Cite this page: Scungio D. Bloodborne pathogens. PathologyOutlines.com website. https://www.pathologyoutlines.com/topic/managementlabbloodbornepathogens.html. Accessed April 24th, 2024.
Definition / general
- The work performed in clinical and anatomical pathology laboratories is often performed while handling infectious patient samples of many types
- The hazards posed by these samples vary, and proper handling and use of protective equipment is imperative to ensure the safety of laboratory personnel
- OSHA's Bloodborne Pathogens standard oversees the proper transport, storage and handling of bio-hazardous substances in the laboratory
Regulation
- Bloodborne pathogens regulatory agencies:
- Occupational Safety and Health Administration (OSHA)
- 29 CFR 1910.1030: Bloodborne Pathogens - 1991
- U.S. Centers for Disease Control (CDC) / The National Institute for Occupational Safety and Health (NIOSH)
- Information for Employers Complying with OSHA's Bloodborne Pathogens Standard - 2009 (CDC)

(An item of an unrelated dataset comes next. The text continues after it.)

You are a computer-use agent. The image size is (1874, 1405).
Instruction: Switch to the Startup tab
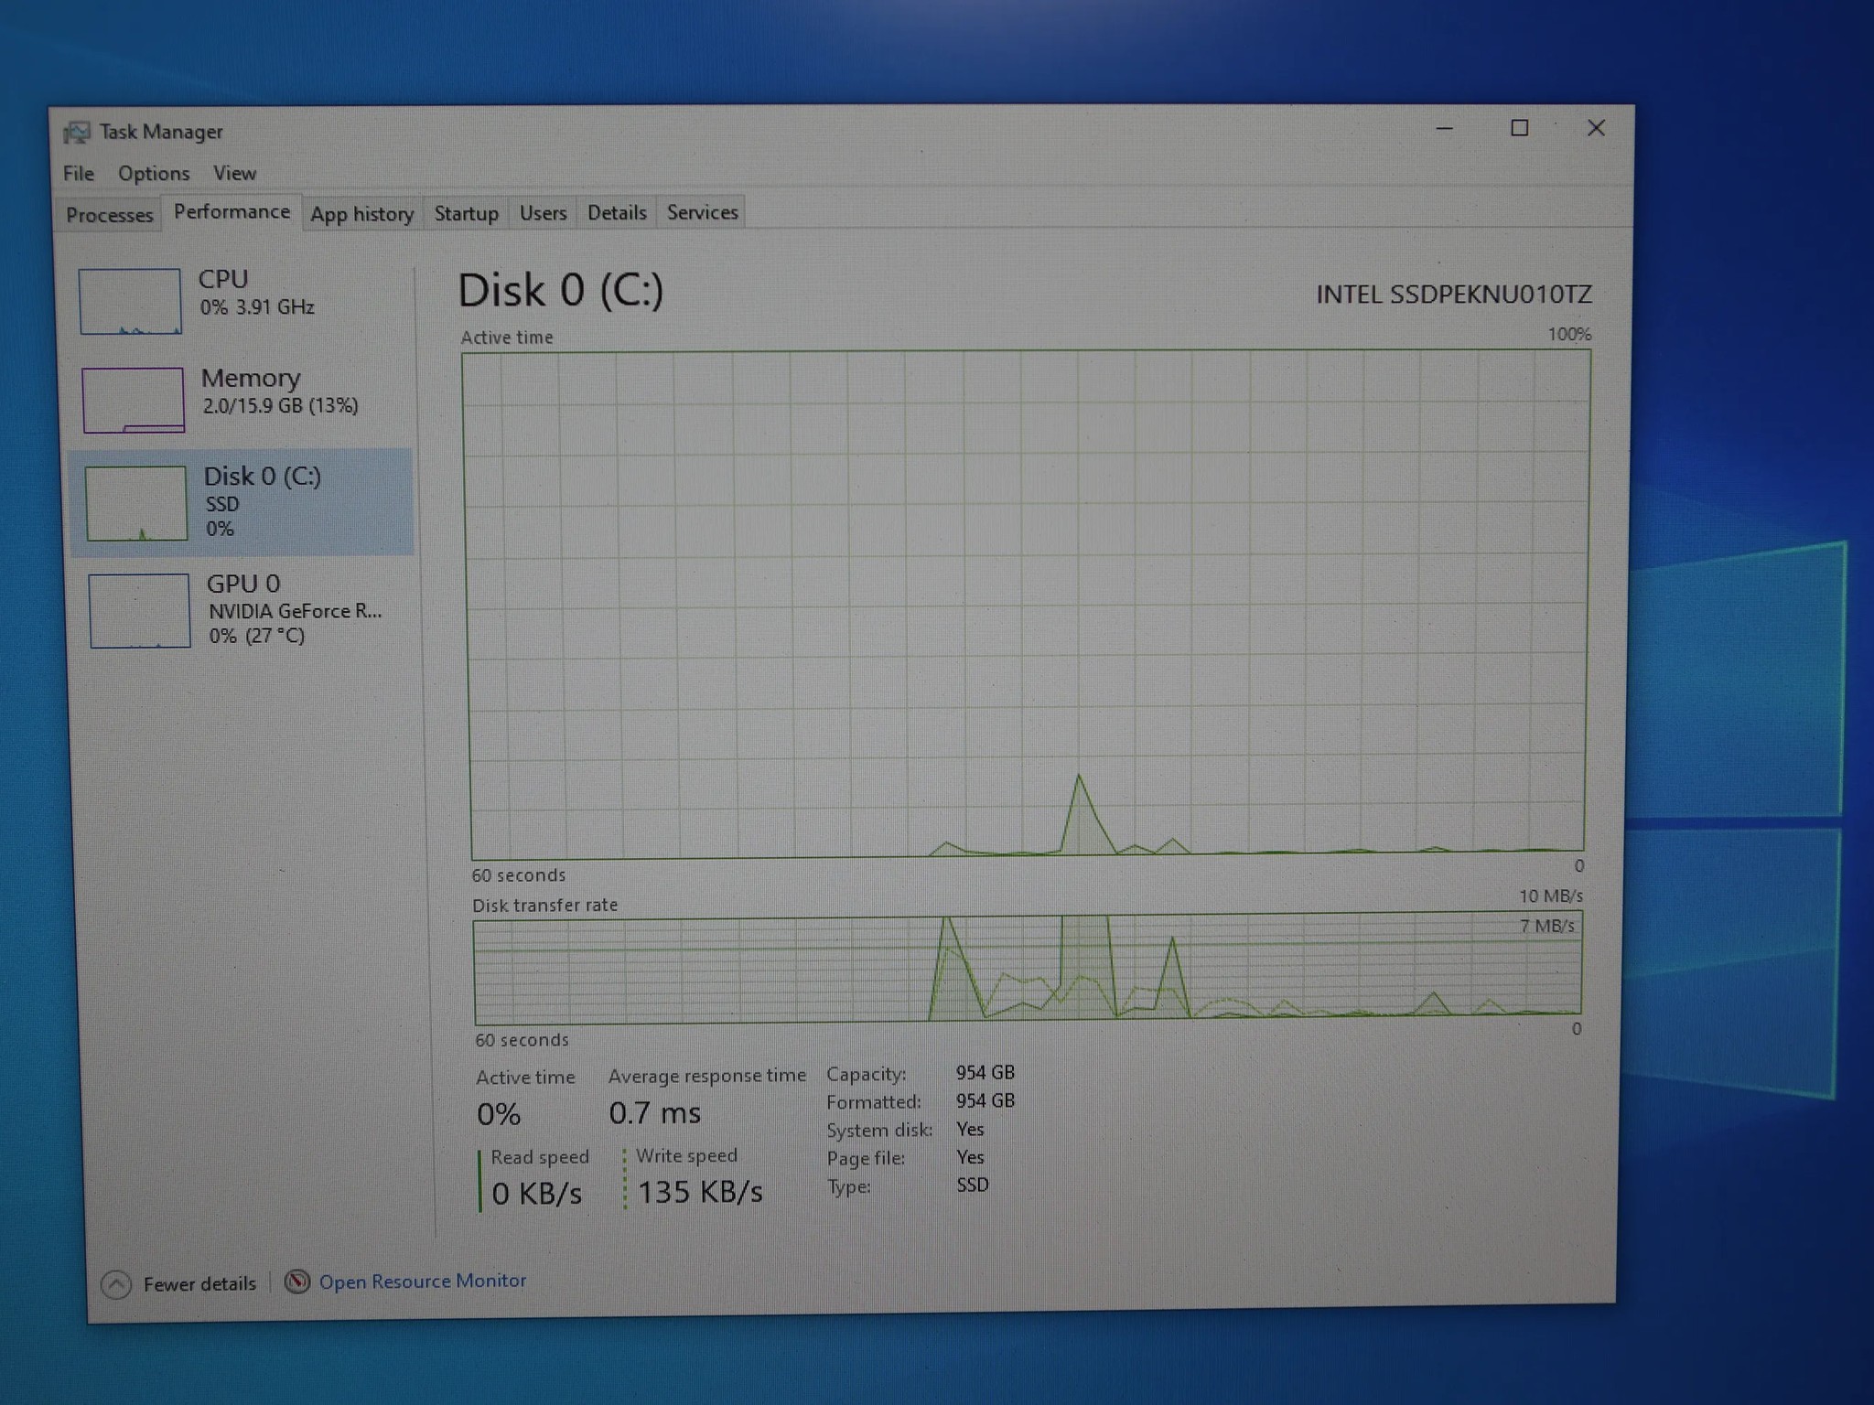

- College of American Pathologists (CAP)
- Laboratory general inspection checklist
- Occupational Safety and Health Administration (OSHA)
Laboratory
- Laboratory requirements:
- Written exposure control plan (ECP)
- Updated annually
- Standard operating procedures
- Six major components:
- (1) Administration and exposure risk
- Define responsibilities of employees, supervisors and managers
- State who is responsible for the implementation and maintenance of the ECP
- State who is responsible for provision and maintenance of PPE, employee health administration and training
- Perform risk assessments to determine exposure risk for each employee category (technologist, phlebotomist, pathologist, etc.)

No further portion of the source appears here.